----- 抜粋テキスト
計算機科学のブログ

楕円曲線暗号 ビットコイン用の曲線の定義 secp2546k1の計算 有限体、任意の大きさの整数、mathインポートパス、bigパッケージ、Int型

プログラミング・ビットコイン ―ゼロからビットコインをプログラムする方法 (Jimmy Song(著)、中川 卓俊(監修)、住田 和則(監修)、中村 昭雄(監修)、星野 靖子(翻訳)、オライリー・ジャパン)の3章(楕円曲線暗号)、3.9(ビットコイン用の曲線の定義)、3.9.1(secp256k1の計算)に出てくる大きさの整数を扱えるように有限体のコードを修正。

コード

ecc.go

// Package ecc (Elliptic Curve Cryptography, 楕円曲線暗号)
package ecc

import (
	"fmt"
	"math/big"
)

// FieldElement 有限体の要素
type FieldElement struct {
	Num, Prime *big.Int
}

func (fe FieldElement) String() string {
	return fmt.Sprintf("FieldElement_%v(%v)", fe.Prime, fe.Num)
}

// NewFieldElement ...
func NewFieldElement(n, p *big.Int) (FieldElement, error) {
	r1 := n.Cmp(p)
	r2 := n.Cmp(big.NewInt(0))
	if !(r1 == -1 && r2 == 1) {
		pSub1 := new(big.Int)
		pSub1.Sub(p, big.NewInt(1))
		return FieldElement{},
			fmt.Errorf("%v not in field range 0 to %v", n, pSub1)
	}
	return FieldElement{n, p}, nil
}

// Eq ...
func (fe FieldElement) Eq(fes ...FieldElement) bool {
	xPrime := fe.Prime
	if xPrime.Cmp(big.NewInt(0)) == 0 {
		return false
	}
	xNum := fe.Num
	for _, y := range fes {
		if xNum.Cmp(y.Num) != 0 || xPrime.Cmp(y.Prime) != 0 {
			return false
		}
	}
	return true
}

// Ne ...
func (fe FieldElement) Ne(fes ...FieldElement) bool {
	return !fe.Eq(fes...)
}

// Add ...
func (fe FieldElement) Add(fes ...FieldElement) (FieldElement, error) {
	t := new(big.Int)
	t.Set(fe.Num)
	for _, fei := range fes {
		if fe.Prime.Cmp(fei.Prime) != 0 {
			return FieldElement{}, fmt.Errorf("Cannot add two numbers in different Fields")
		}
		t.Add(t, fei.Num)
		t.Mod(t, fei.Prime)
	}
	return FieldElement{t, fe.Prime}, nil
}

// Sub ...
func (fe FieldElement) Sub(fes ...FieldElement) (FieldElement, error) {
	t := new(big.Int)
	t.Set(fe.Num)
	for _, fey := range fes {
		if fe.Prime.Cmp(fey.Prime) != 0 {
			return FieldElement{}, fmt.Errorf("Cannot sub two numbers in different Fields")
		}
		t.Sub(t, fey.Num)
		t.Mod(t, fey.Prime)
	}
	return FieldElement{Num: t, Prime: fe.Prime}, nil
}

// Mul ...
----------
演習課題 —
(1) 有限体コードの記事に照らして、次の (a)〜(c) が記事の内容と一致するかを「はい」か「いいえ」で答え、判断の根拠となる記事中の語句をそのまま引用してください。(a) FieldElement 構造体の Num と Prime はいずれも *big.Int 型である。(b) Add メソッドは異なる有限体に属する要素どうしも加算できる。(c) 記事が修正の対象とした内容は、書籍の4章に出てくるものである。
(2) 有限体コードの記事のコードで、FieldElement をレシーバーとして定義されているメソッドの名前をすべて挙げてください。
(3) 有限体コードの記事のコードを、最後の行の続きから書き進めてください。
----- 抽出情報
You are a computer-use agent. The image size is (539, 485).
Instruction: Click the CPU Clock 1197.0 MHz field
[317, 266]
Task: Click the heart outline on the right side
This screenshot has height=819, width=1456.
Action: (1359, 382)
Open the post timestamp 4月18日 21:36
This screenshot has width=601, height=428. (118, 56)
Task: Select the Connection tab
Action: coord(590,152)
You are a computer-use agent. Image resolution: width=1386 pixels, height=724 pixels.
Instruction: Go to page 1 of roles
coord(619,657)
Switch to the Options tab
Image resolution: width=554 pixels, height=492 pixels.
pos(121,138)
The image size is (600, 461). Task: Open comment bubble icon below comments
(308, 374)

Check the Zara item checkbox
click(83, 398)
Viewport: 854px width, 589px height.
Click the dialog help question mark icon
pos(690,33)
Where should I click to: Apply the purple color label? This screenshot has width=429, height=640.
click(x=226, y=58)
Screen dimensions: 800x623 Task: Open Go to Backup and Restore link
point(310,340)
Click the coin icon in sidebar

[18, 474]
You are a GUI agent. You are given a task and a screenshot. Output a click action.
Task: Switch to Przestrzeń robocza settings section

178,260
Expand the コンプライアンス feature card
----------
解答一覧 —
(1)
(a) はい。「Num, Prime *big.Int」
(b) いいえ。「Cannot add two numbers in different Fields」
(c) いいえ。「3章(楕円曲線暗号)」

(2) String、Eq、Ne、Add、Sub

(3)
func (fe FieldElement) Mul(fes ...FieldElement) (FieldElement, error) {
	if fe.Num.Cmp(big.NewInt(0)) == 0 {
		return fe, nil
	}
	n := new(big.Int)
	n.Set(fe.Num)
	t, _ := NewFieldElement(n, fe.Prime)
	for _, fey := range fes {
		if fe.Prime.Cmp(fey.Prime) != 0 {
			return FieldElement{}, fmt.Errorf("Cannot mul two numbers in different Fields")
		}
		if fey.Num.Cmp(big.NewInt(0)) == 0 {
			return fey, nil
		}
		s := t
		one := big.NewInt(1)
		for i := big.NewInt(1); i.Cmp(fey.Num) == -1; i.Add(i, one) {
			t, _ = t.Add(s)
		}
	}
	return t, nil
}

// Div ...
func (fe FieldElement) Div(fey FieldElement) (FieldElement, error) {
	if fe.Prime.Cmp(fey.Prime) != 0 {
		return FieldElement{},
			fmt.Errorf("Cannot div two numbers in different Fields")
	}
	if fey.Num.Cmp(big.NewInt(0)) == 0 {
		return FieldElement{},
			fmt.Errorf("division by zero")
	}
	y := new(big.Int)
	y.Sub(fey.Prime, big.NewInt(2))
	return fe.Mul(fey.Pow(y))
}

// Pow ...
func (fe FieldElement) Pow(y *big.Int) FieldElement {
	if y.Cmp(big.NewInt(0)) < 0 {
		y.Add(y, fe.Prime)
		y.Sub(y, big.NewInt(1))
	}
	if y.Cmp(big.NewInt(0)) == 0 {
		t, _ := NewFieldElement(big.NewInt(0), fe.Prime)
		return t
	}
	t := fe
	one := big.NewInt(1)
	for i := big.NewInt(1); i.Cmp(y) == -1; i.Add(i, one) {
		t, _ = t.Mul(fe)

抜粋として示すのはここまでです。